(What to work on) Retrieve every line from the records in which the word "Task" occurs.

(Records provided)
--------------------------------------------------

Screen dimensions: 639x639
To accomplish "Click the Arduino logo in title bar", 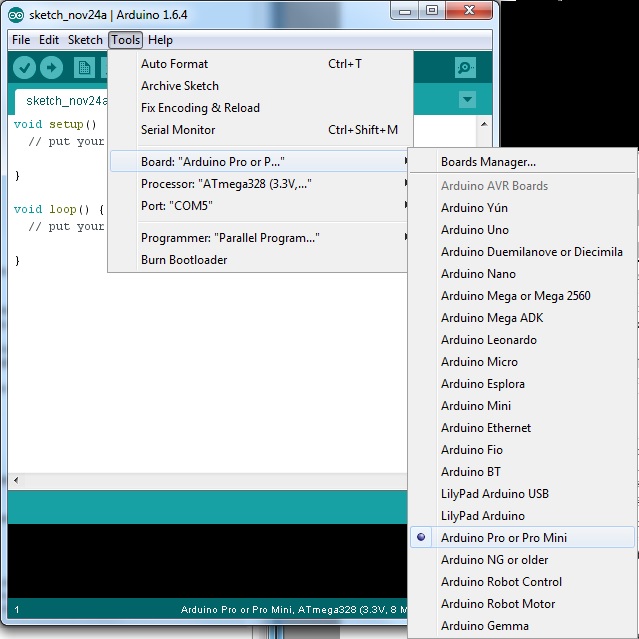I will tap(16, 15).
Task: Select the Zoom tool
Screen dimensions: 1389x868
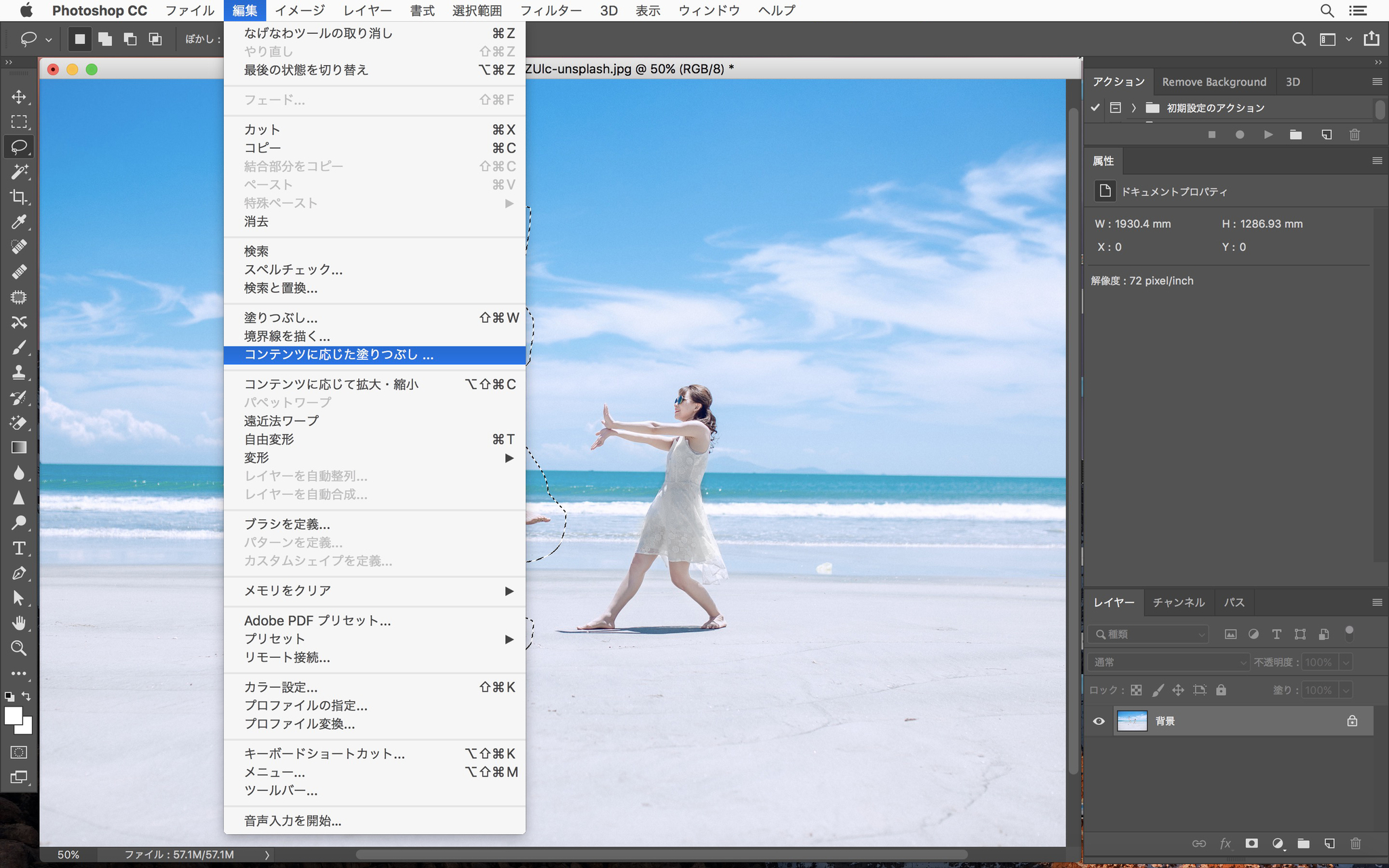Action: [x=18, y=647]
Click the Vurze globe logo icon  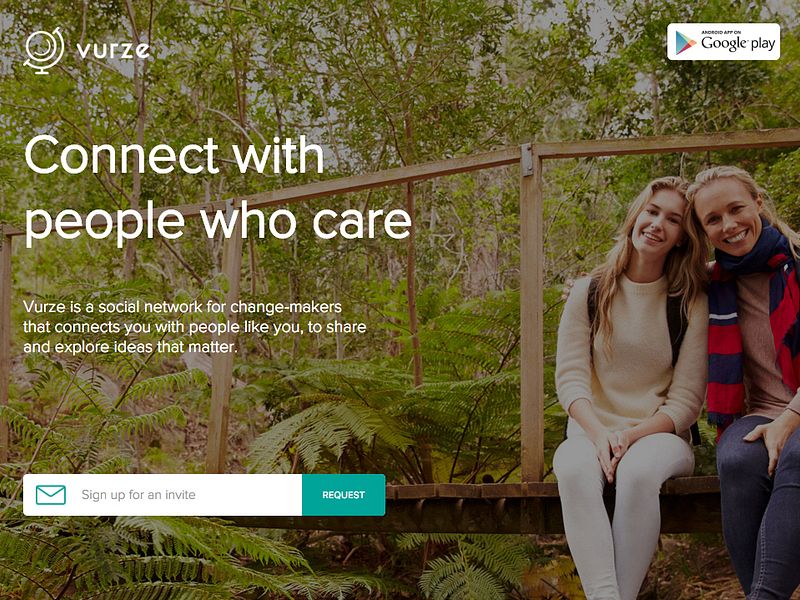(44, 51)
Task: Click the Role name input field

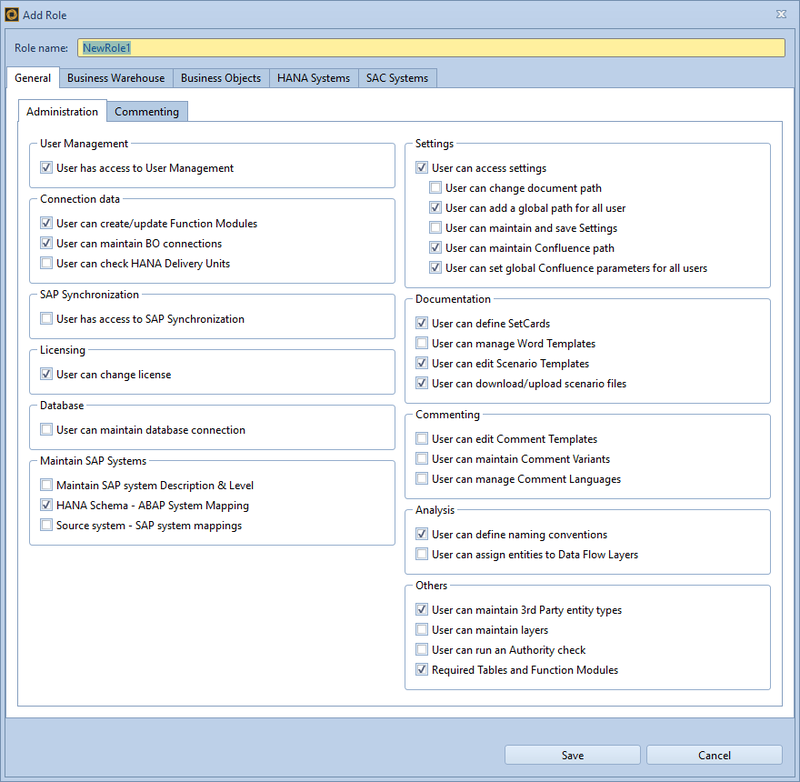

--------------------------------------------------

(Solution for this problem)
Task: Select the Zoom tool
Task: Click the Role name input field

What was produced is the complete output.